[What to produce] Among the entries below, retype exactly the lines starting with the one with "الاسم (884, 1017)" and going on through the one with "About Us (46, 2093)", but not the pictures.

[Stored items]
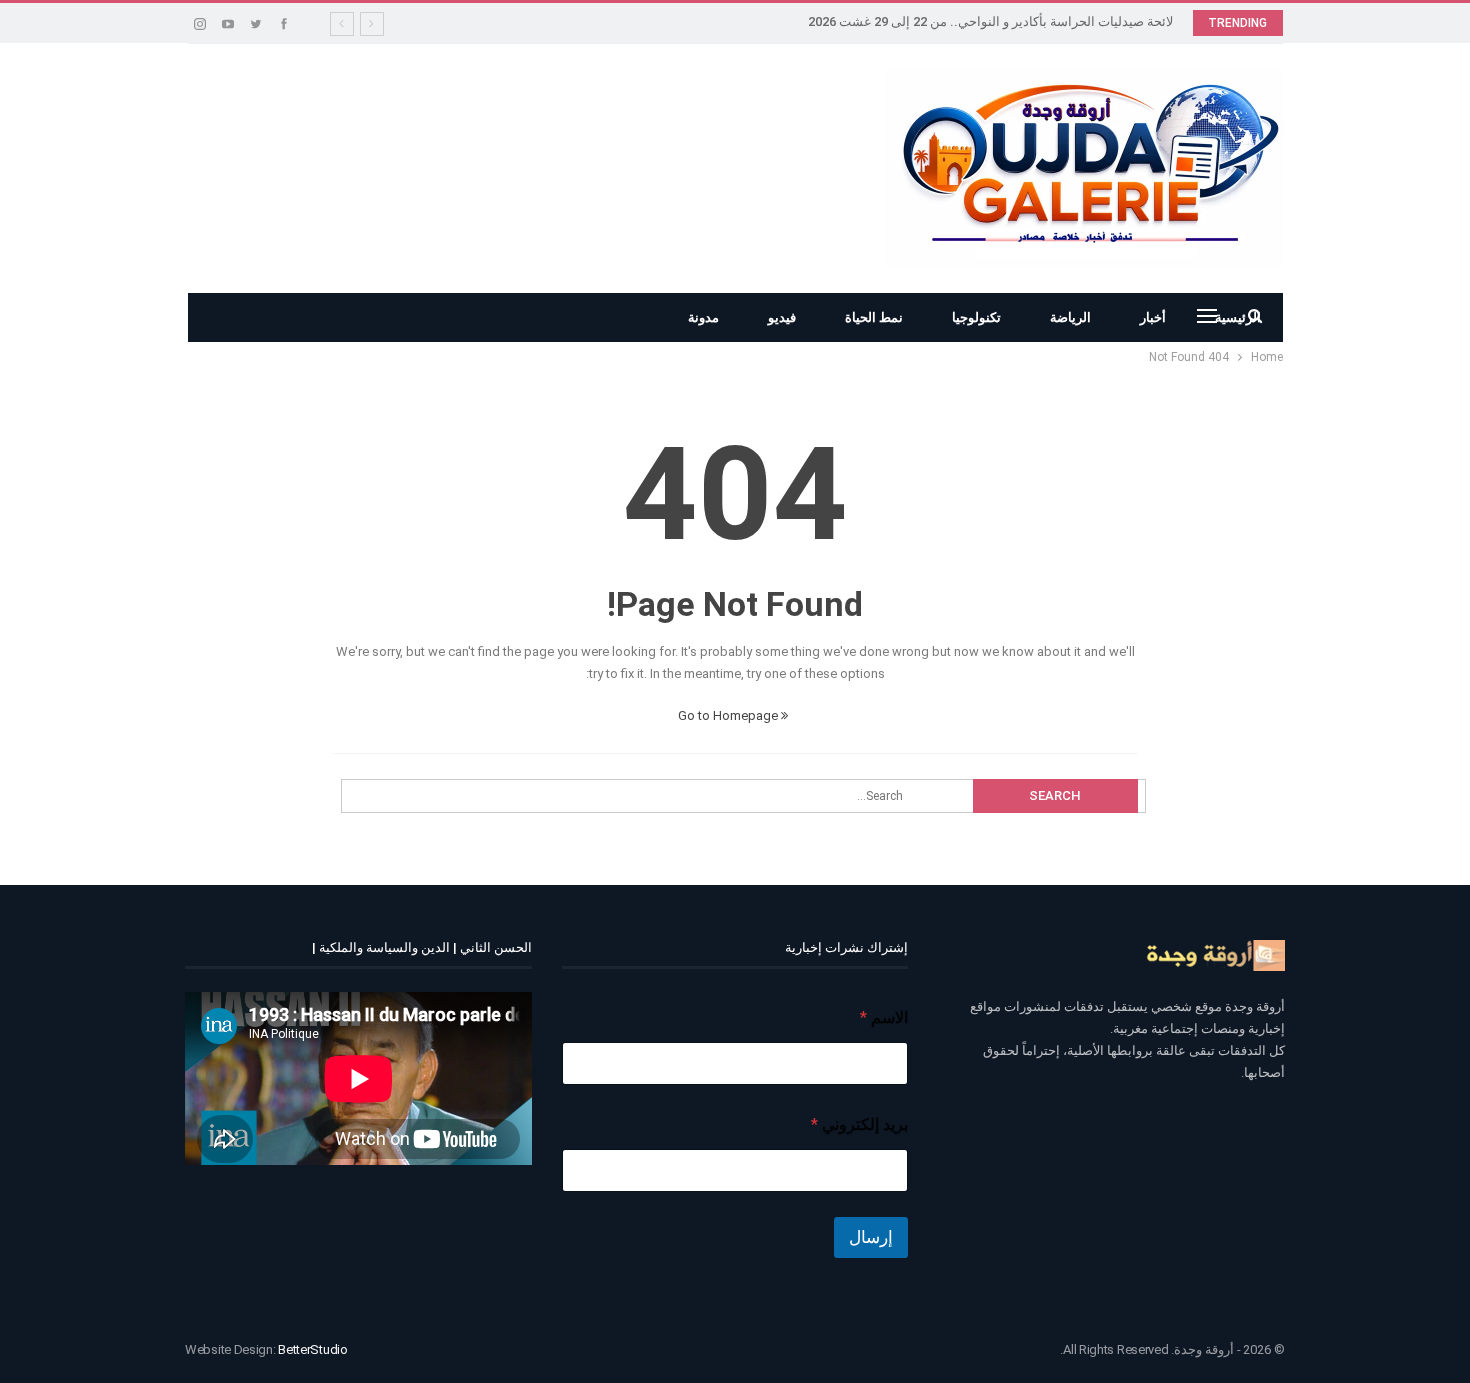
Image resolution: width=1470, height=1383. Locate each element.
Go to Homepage (729, 715)
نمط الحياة (874, 317)
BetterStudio (312, 1349)
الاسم (884, 1017)
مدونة (703, 317)
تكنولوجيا (976, 317)
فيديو (782, 317)
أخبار (1153, 317)
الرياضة (1070, 317)
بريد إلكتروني (859, 1124)
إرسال (871, 1237)
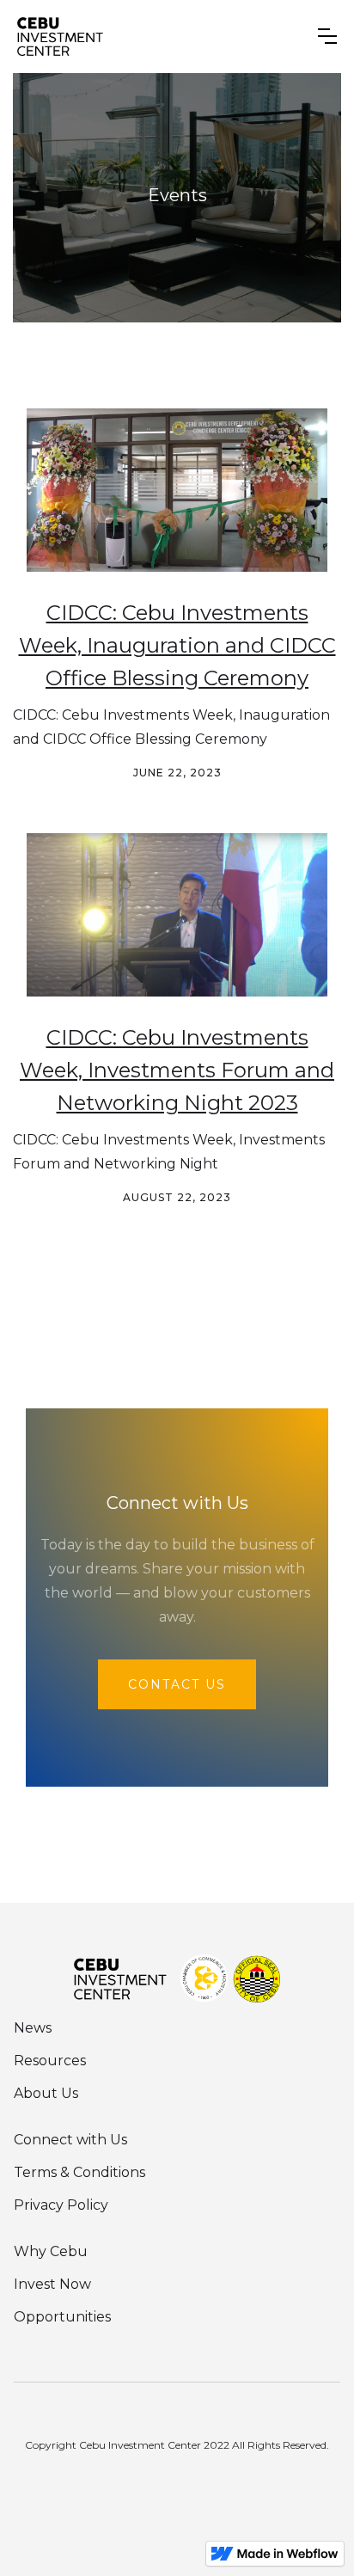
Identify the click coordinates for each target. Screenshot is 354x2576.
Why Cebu (51, 2251)
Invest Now (52, 2284)
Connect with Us (70, 2139)
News (33, 2028)
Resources (50, 2060)
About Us (46, 2093)
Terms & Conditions (79, 2172)
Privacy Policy (61, 2205)
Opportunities (62, 2317)
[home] (60, 36)
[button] (327, 36)
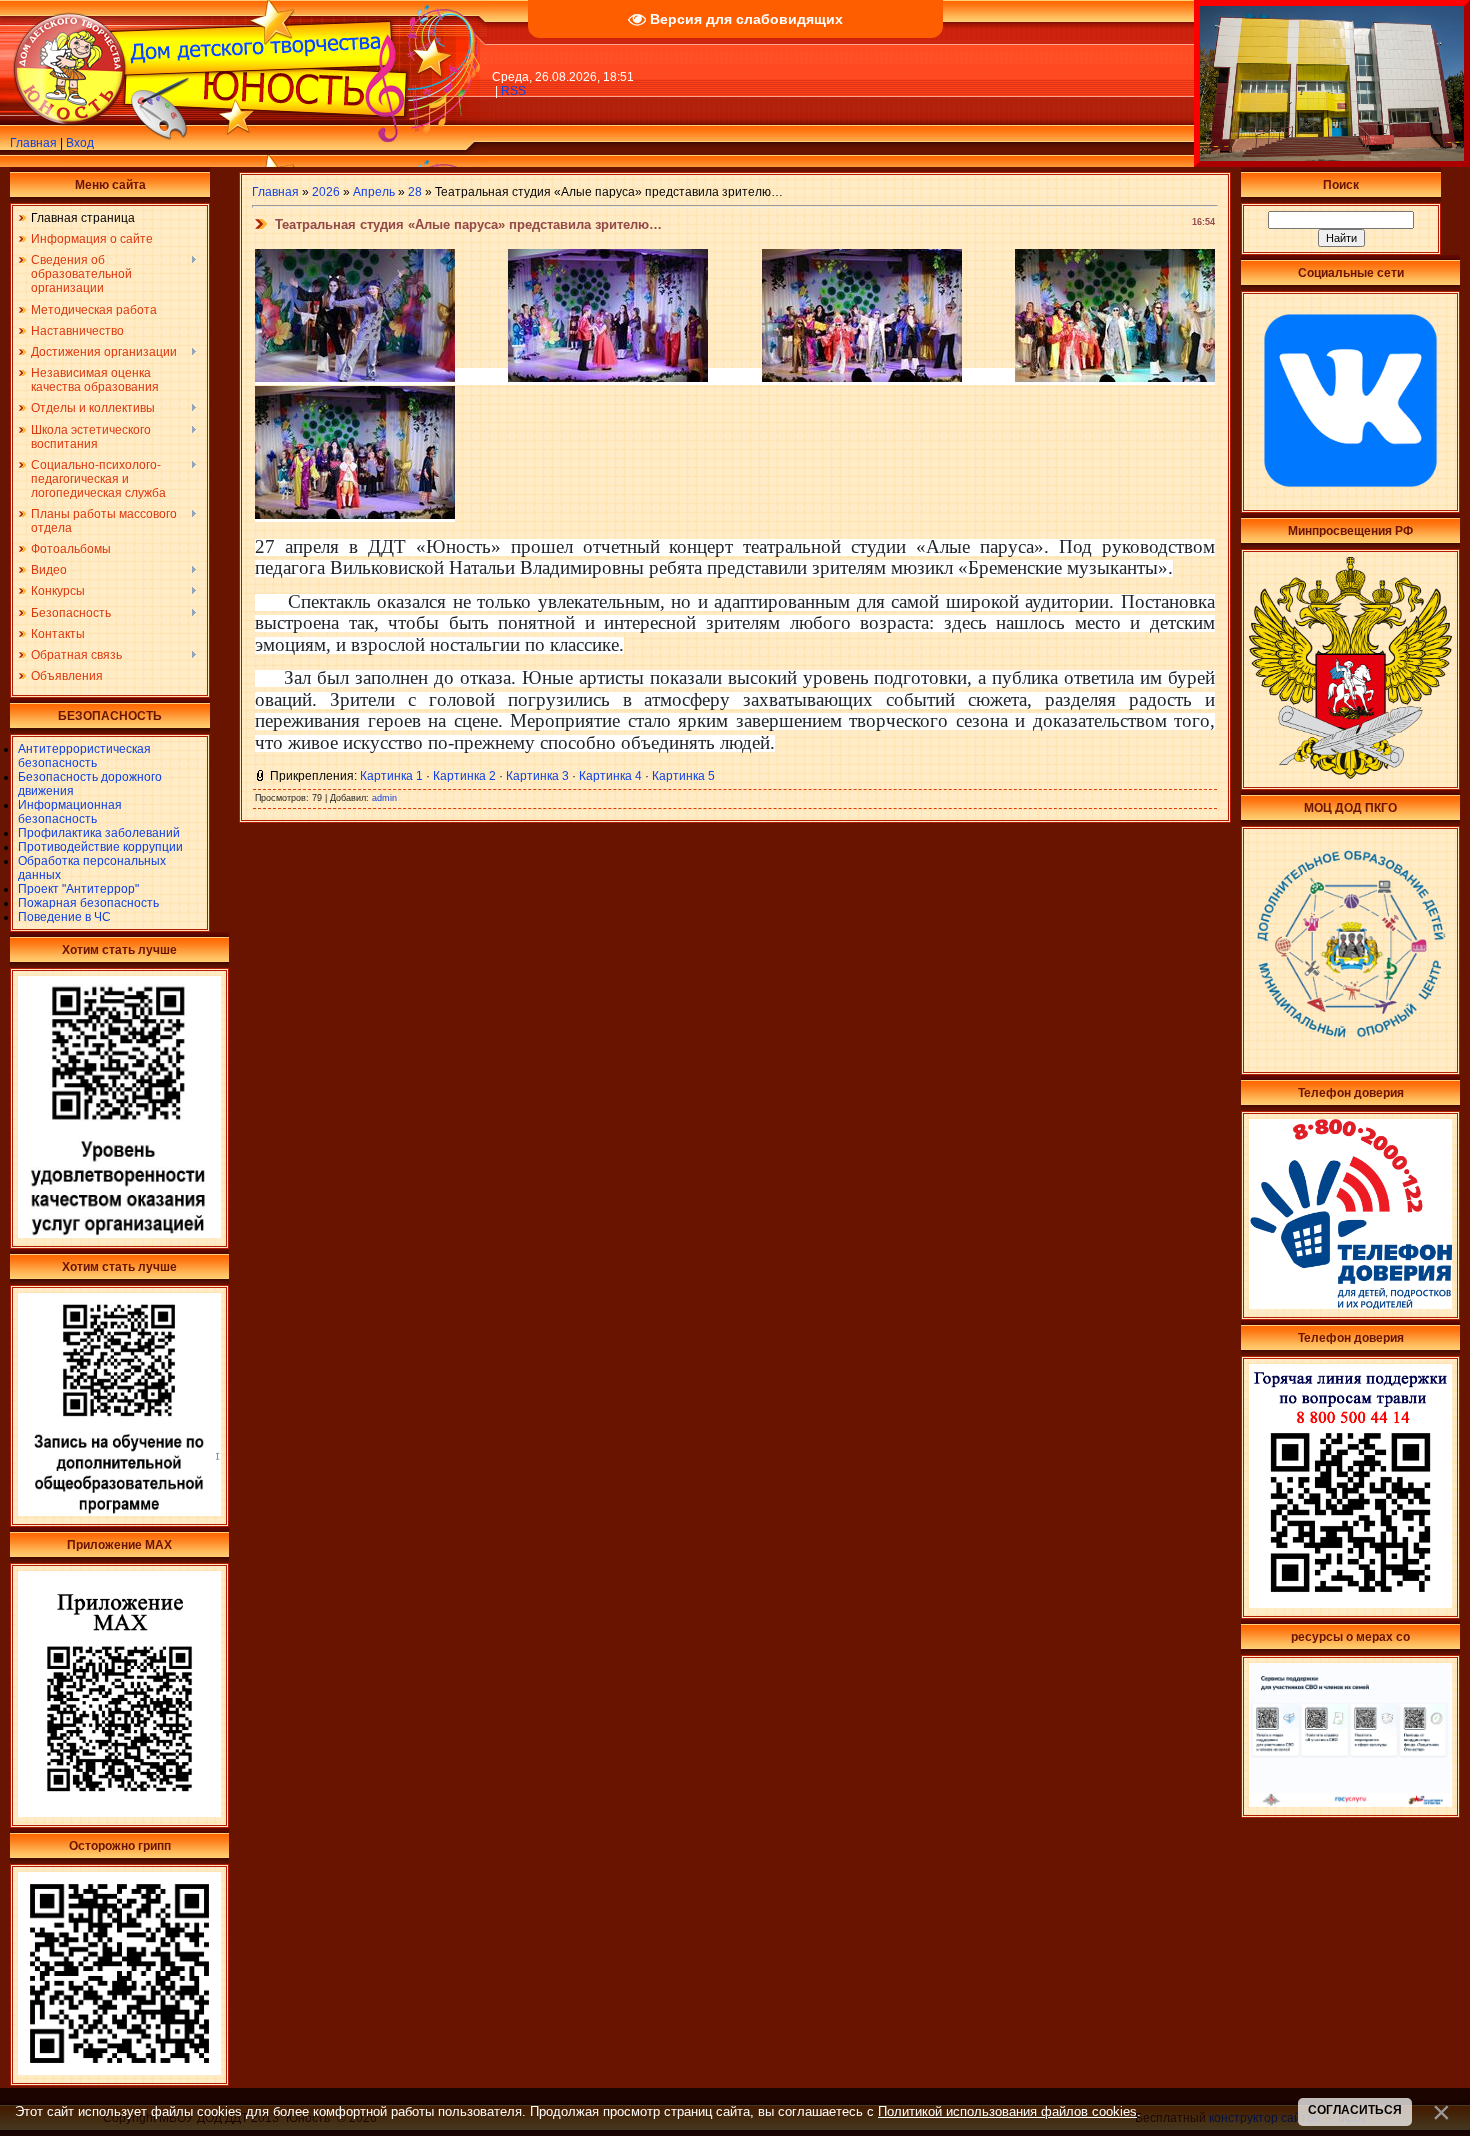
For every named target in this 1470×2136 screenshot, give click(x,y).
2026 (326, 192)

[Response to this task]
الاسم (884, 1017)
مدونة (703, 317)
تكنولوجيا (976, 317)
فيديو (782, 317)
أخبار (1153, 317)
الرياضة (1070, 317)
بريد إلكتروني (859, 1124)
إرسال (871, 1237)
Identify the click coordinates for each target. Screenshot is 354x2576.
Why Cebu (51, 2251)
Invest Now (52, 2284)
Connect with Us (70, 2139)
News (33, 2028)
Resources (50, 2060)
About Us (46, 2093)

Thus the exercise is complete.